SSML

When returning a response to the Google Assistant, you can use a subset of the Speech Synthesis Markup Language (SSML) in your responses. By using SSML, you can make your agent's responses seem more life-like. The following shows an example of SSML markup and how it's read back by the Google Assistant.

Markup

<speak>
  Here are <say-as interpret-as="characters">SSML</say-as> samples.
  I can pause <break time="3s"/>.
  I can play a sound
  <audio src="https://www.example.com/MY_MP3_FILE.mp3">didn't get your MP3 audio file</audio>.
  I can speak in cardinals. Your number is <say-as interpret-as="cardinal">10</say-as>.
  Or I can speak in ordinals. You are <say-as interpret-as="ordinal">10</say-as> in line.
  Or I can even speak in digits. The digits for ten are <say-as interpret-as="characters">10</say-as>.
  I can also substitute phrases, like the <sub alias="World Wide Web Consortium">W3C</sub>.
  Finally, I can speak a paragraph with two sentences.
  <p><s>This is sentence one.</s><s>This is sentence two.</s></p>
</speak>
Here are S S M L samples. I can pause [3 second pause]. I can play a sound [audio file plays].
I can speak in cardinals. Your number is ten.
Or I can speak in ordinals. You are tenth in line.
Or I can even speak in digits. The digits for ten are one oh.
I can also substitute phrases, like the World Wide Web Consortium.
Finally, I can speak a paragraph with two sentences. This is sentence one. This is sentence two.

For information on how to use the client library for SSML output, see the SSML section in the Actions SDK or API.AI dialogs and fulfillment guides. Note: SSML is supported in the Google Home Web Simulator, but not the API.AI simulator.

Support for SSML elements

The following table describes the SSML elements that you can use:

Element Description
<speak>

The root element of the SSML response. The required xml:lang attribute specifies the language of the root document.

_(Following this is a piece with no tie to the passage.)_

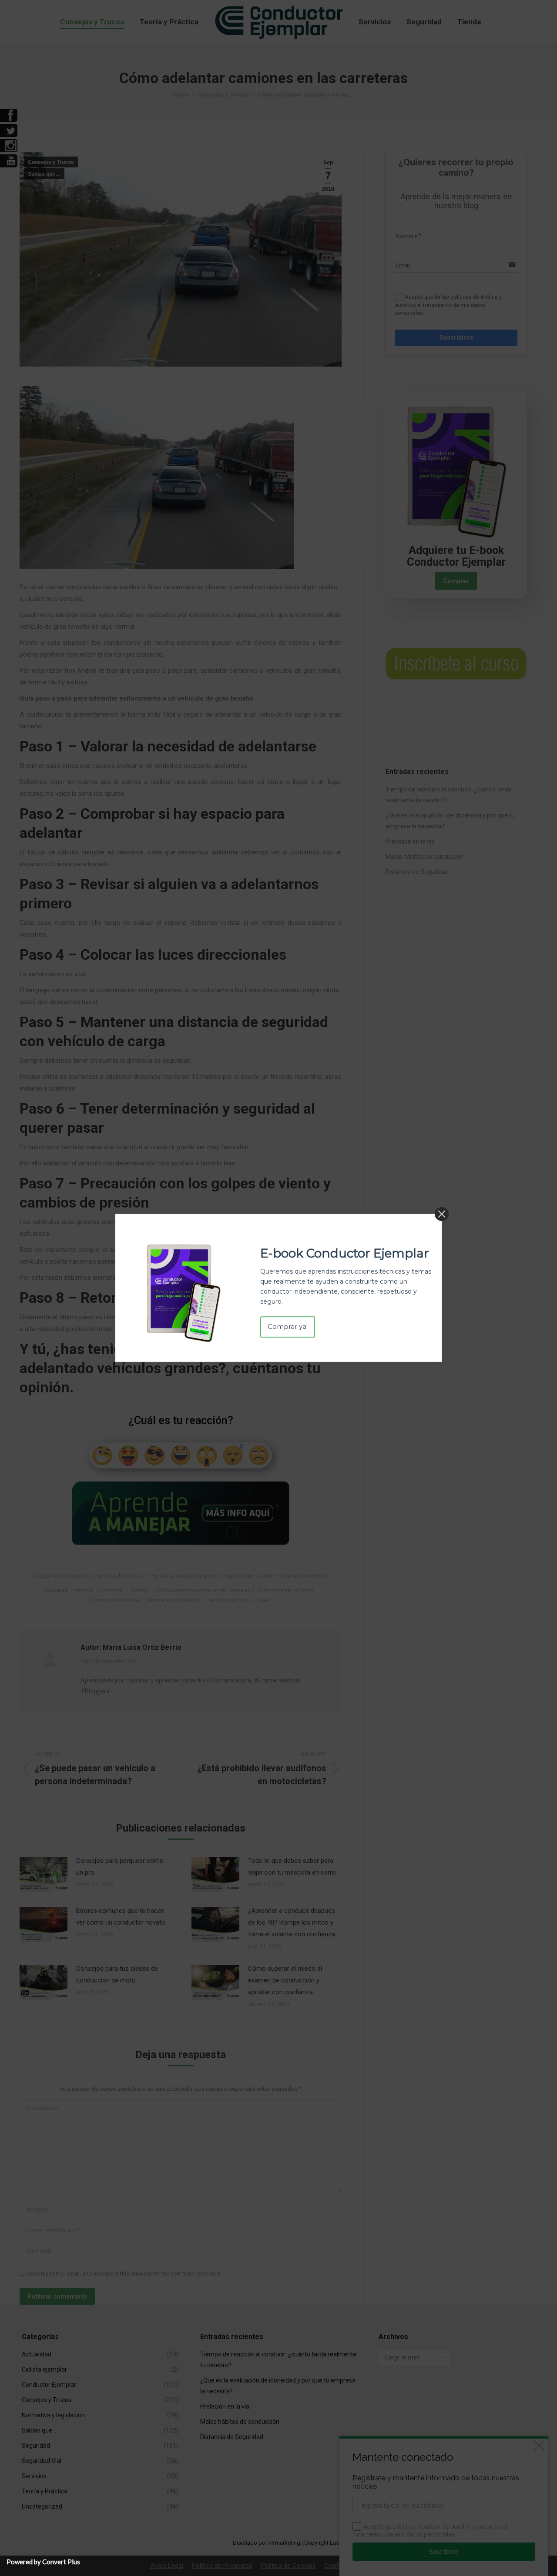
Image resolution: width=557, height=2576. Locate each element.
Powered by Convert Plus (43, 2562)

The following example shows how to use the <speak> element:

<speak>
  my SSML content
</speak>

For more information, see speak Element.

<break>

An empty element that controls pausing or other boundaries between words. Using <break> between any pair of words is optional.

The following example shows how to use the <break> element to pause between two steps:

<speak>
  Step 1, take a deep breath. <break time="2s" />
  Step 2, exhale.
</speak>

For more information, see break Element.

<say‑as>

Lets you indicate information about the type of text construct that is contained within the element. It also helps specify the level of detail for rendering the contained text.

The <say‑as> element has the required attribute, interpret-as, which determines how the value is spoken. Optional attributes format and detail may be used depending on the particular interpret-as value. The interpret-as attribute supports the following values:

  • cardinal
  • The following example is spoken as "Twelve thousand three hundred forty five" (for US English) or "Twelve thousand three hundred and forty five (for UK English)":
    <speak>
      <say-as interpret-as="cardinal">12345</say-as>
    </speak>
    
  • ordinal
  • The following example is spoken as "First":
    <speak>
      <say-as interpret-as="ordinal">1</say-as>
    </speak>
    
  • characters
  • The following example is spoken as "see ay en":
    <speak>
      <say-as interpret-as="characters">can</say-as>
    </speak>
    
  • date
  • The following example is spoken as "September ten nineteen hundred sixty":
    <speak>
      <say-as interpret-as="date" format="ymd">1960-09-10</say-as>
    </speak>
    

    The format attribute is a sequence of date field character codes. Supported field character codes in format are {y, m, d} for year, month, and day (of the month) respectively. If the field code appears once for year, month, or day then the number of digits expected are 4, 2, and 2 respectively. If the field code is repeated then the number of expected digits is the number of times the code is repeated. Fields in the date text may be separated by punctuation and/or spaces.

    The detail attribute controls the spoken form of the date. For detail='1' only the day fields and one of month or year fields are required, although both may be supplied. This is the default when less than all three fields are given. The spoken form is "The {ordinal day} of {month}, {year}".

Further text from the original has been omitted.